▶ **Extrait du texte**:
Texte de la vidéo – Saint Brieuc 2/2

Salut, je suis Lize Kergonan, aujourd’hui je vous raconte la suite de la vie de Saint Brieuc.
Dans la vidéo précédente, nous avons laissé Brieuc après son installation au Champ du Rouvre, chez son cousin le roi Riwal. Je vous ai annoncé que je vous raconterais pourquoi on représente souvent un ou des loups à ses pieds.

Un soir, alors qu’il avait déjà plus de quatre-vingts ans, il revenait avec quelques-uns de ses frères au Champ du Rouvre. Comme ses jambes ne lui permettaient plus de marcher, il était porté dans un chariot traîné par des bœufs. Ils avançaient en chantant joyeusement des psaumes, et les voix des moines alternaient avec celle de Brieuc.
Soudain les chants s’arrêtent. Brieuc répète son verset, pas de réponse, et il voit tous les moines s’enfuir dans l’obscurité de la forêt. Il est seul, il regarde autour de lui et il voit des yeux brillants, des gueules ouvertes prêtes à le déchiqueter. Des loups ! Il descend péniblement de son attelage et s’avance vers la meute, la canne dans une main, l’autre main levée vers les loups. Ils le regardent, et s’agenouillent. La nuit est tombée, les moines reviennent et s’émerveillent. Il est trop tard pour poursuivre leur chemin. Ils s’installent pour dormir, les loups les entourent, les réchauffent et les protègent.
Au petit matin, une bande de guerriers arrivant de Bretagne insulaire, survivants d’une armée vaincue par les Saxons, débarque sur le rivage d’Armorique et cherche refuge dans la forêt. Leur chef, Conan, entre dans la clairière où dorment les moines et découvre la scène : un vieil homme, à barbe blanche, et des loups qui le regardent comme un chien regarde son maître.

▶ **Consignes**:
[a] Recopiez le passage du texte sur Saint Brieuc en commençant à « Au petit matin, une » et en terminant à « regarde son maître. ».
[b] D'après le texte sur Saint Brieuc, les affirmations suivantes sont-elles exactes ? Répondez par oui ou par non en citant les mots du texte qui le prouvent.
(i) Lors de ce retour au Champ du Rouvre, Brieuc avait plus de quatre-vingts ans.
(ii) Le chariot qui portait Brieuc était traîné par des chevaux.
(iii) Les guerriers arrivés de Bretagne insulaire appartenaient à une armée vaincue par les Saxons.
[c] Relevez toutes les personnes désignées par un nom propre dans le texte sur Saint Brieuc.

▶ **Segment de données**:
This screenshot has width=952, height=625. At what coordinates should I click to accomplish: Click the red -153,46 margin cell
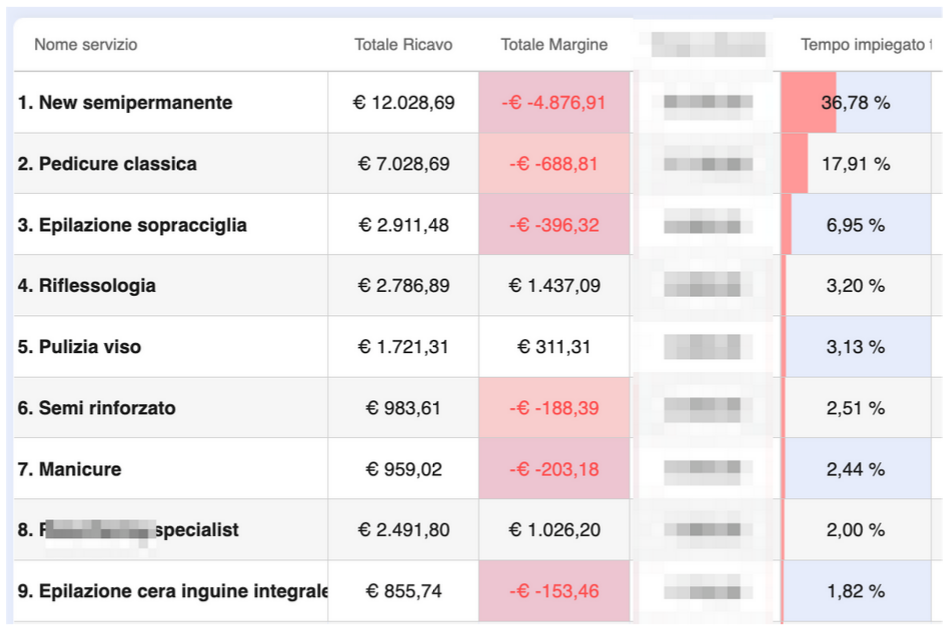pos(554,591)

▶ **Réponses rédigées**:
[a]
Au petit matin, une bande de guerriers arrivant de Bretagne insulaire, survivants d’une armée vaincue par les Saxons, débarque sur le rivage d’Armorique et cherche refuge dans la forêt. Leur chef, Conan, entre dans la clairière où dorment les moines et découvre la scène : un vieil homme, à barbe blanche, et des loups qui le regardent comme un chien regarde son maître.

[b]
(i) Oui : « alors qu’il avait déjà plus de quatre-vingts ans ».
(ii) Non : « il était porté dans un chariot traîné par des bœufs ».
(iii) Oui : « survivants d’une armée vaincue par les Saxons ».

[c] Lize Kergonan, Brieuc (Saint Brieuc), Riwal, Conan.